What is asked: Update the records starting at the line that contains "Task: Open the hamburger navigation menu" and ending at the line that contains "coord(102,43)", replacing "hamburger" with "three-line" and leaving everything else unchanged. Return only those lines, and omit the pictures.

Rows:

(begin)

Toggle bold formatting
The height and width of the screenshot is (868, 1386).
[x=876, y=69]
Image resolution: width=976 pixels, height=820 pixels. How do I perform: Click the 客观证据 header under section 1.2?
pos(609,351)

(end)
(begin)

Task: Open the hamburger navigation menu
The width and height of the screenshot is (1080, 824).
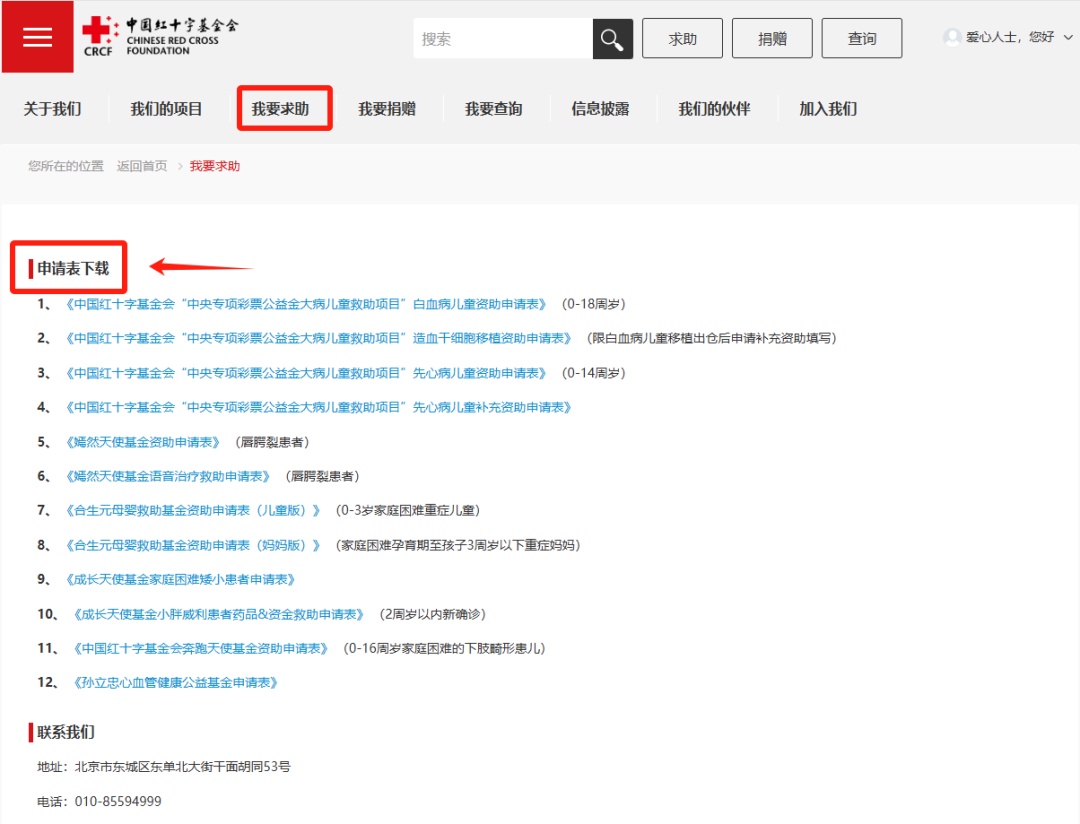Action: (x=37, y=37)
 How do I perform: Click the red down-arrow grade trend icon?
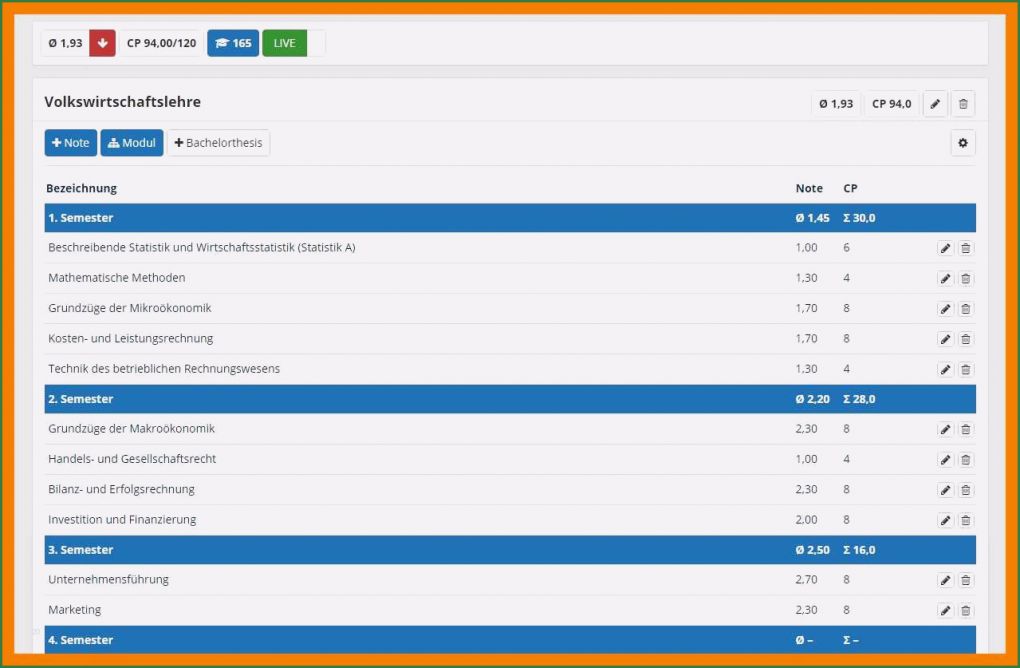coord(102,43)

(end)

Solution for this task:
Task: Open the three-line navigation menu
The width and height of the screenshot is (1080, 824).
Action: (x=37, y=37)
 How do I perform: Click the red down-arrow grade trend icon?
coord(102,43)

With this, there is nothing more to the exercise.